→ Stored records

+---+

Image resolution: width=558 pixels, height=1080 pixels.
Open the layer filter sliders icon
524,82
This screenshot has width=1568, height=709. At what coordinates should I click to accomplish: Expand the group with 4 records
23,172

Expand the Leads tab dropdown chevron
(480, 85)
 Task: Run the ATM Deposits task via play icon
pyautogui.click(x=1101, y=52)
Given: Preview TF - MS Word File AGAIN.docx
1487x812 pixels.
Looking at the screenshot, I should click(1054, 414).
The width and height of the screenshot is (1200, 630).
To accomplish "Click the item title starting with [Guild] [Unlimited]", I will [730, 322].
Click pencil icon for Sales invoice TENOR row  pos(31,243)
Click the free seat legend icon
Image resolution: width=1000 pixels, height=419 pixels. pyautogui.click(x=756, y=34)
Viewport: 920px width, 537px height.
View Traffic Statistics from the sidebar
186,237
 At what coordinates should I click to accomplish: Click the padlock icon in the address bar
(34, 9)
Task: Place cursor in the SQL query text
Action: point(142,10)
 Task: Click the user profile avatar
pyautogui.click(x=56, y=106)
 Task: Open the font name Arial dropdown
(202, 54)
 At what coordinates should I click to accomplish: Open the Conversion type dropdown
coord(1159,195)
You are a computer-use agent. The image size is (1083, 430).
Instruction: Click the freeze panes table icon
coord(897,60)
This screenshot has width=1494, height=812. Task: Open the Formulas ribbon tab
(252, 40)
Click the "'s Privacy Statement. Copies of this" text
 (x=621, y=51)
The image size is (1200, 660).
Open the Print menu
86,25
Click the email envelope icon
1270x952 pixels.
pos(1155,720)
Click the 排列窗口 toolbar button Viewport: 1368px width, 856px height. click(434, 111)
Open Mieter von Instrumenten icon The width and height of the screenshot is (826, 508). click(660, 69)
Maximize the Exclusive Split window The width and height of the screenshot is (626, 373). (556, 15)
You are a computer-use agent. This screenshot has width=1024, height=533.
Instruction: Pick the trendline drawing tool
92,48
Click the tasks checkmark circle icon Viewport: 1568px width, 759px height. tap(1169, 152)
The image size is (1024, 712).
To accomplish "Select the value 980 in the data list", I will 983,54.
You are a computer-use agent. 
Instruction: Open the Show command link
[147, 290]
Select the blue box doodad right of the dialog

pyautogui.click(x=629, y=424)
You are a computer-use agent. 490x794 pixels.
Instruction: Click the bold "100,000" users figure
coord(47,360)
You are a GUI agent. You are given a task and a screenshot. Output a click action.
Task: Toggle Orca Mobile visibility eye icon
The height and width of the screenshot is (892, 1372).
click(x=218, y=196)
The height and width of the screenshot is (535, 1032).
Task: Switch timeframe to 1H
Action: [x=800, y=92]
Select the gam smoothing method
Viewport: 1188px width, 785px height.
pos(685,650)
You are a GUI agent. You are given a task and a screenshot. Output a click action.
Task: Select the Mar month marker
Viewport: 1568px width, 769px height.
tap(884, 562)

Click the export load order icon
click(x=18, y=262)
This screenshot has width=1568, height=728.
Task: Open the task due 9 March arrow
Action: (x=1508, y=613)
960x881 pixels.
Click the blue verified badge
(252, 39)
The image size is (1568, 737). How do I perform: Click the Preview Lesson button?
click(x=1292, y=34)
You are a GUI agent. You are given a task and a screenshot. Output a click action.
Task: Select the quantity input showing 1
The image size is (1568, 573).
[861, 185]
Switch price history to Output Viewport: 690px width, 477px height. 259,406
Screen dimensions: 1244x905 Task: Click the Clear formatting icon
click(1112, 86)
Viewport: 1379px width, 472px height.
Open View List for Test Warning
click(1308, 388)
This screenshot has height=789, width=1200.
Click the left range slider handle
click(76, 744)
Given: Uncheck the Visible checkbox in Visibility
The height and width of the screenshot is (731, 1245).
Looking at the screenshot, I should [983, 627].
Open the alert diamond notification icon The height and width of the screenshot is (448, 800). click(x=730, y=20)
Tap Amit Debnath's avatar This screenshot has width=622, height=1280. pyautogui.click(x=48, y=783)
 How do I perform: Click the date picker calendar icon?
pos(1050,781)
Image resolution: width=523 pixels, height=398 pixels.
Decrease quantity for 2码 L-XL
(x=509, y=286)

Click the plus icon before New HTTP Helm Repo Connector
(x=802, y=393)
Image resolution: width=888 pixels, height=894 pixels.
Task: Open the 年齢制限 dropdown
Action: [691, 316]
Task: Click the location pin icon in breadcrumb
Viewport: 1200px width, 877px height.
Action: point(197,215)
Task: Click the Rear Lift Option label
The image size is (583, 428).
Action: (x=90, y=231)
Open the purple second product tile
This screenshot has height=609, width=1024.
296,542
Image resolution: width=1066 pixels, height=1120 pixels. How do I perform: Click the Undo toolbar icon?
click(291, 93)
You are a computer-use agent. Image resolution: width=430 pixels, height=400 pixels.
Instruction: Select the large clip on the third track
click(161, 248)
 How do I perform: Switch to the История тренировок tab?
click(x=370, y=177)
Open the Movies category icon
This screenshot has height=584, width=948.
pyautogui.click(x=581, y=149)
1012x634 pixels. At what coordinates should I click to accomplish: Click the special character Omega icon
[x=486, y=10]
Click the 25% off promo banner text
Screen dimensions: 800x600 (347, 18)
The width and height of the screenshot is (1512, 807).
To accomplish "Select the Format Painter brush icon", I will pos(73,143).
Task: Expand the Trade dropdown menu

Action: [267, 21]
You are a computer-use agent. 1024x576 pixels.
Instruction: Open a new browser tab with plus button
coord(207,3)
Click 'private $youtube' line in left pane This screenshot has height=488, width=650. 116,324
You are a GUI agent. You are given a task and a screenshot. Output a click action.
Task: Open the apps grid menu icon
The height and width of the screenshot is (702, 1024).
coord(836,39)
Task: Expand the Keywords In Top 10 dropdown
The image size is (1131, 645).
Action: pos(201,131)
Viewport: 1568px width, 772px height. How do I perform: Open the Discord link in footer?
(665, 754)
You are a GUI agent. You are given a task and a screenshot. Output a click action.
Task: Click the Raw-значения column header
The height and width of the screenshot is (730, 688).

+---+

→ Work required
Print only the lines from the one with "The image size is (1131, 645)." to the end of the records, both included.

→ Output
The image size is (1131, 645).
Action: pos(201,131)
Viewport: 1568px width, 772px height. How do I perform: Open the Discord link in footer?
(665, 754)
You are a GUI agent. You are given a task and a screenshot. Output a click action.
Task: Click the Raw-значения column header
The height and width of the screenshot is (730, 688).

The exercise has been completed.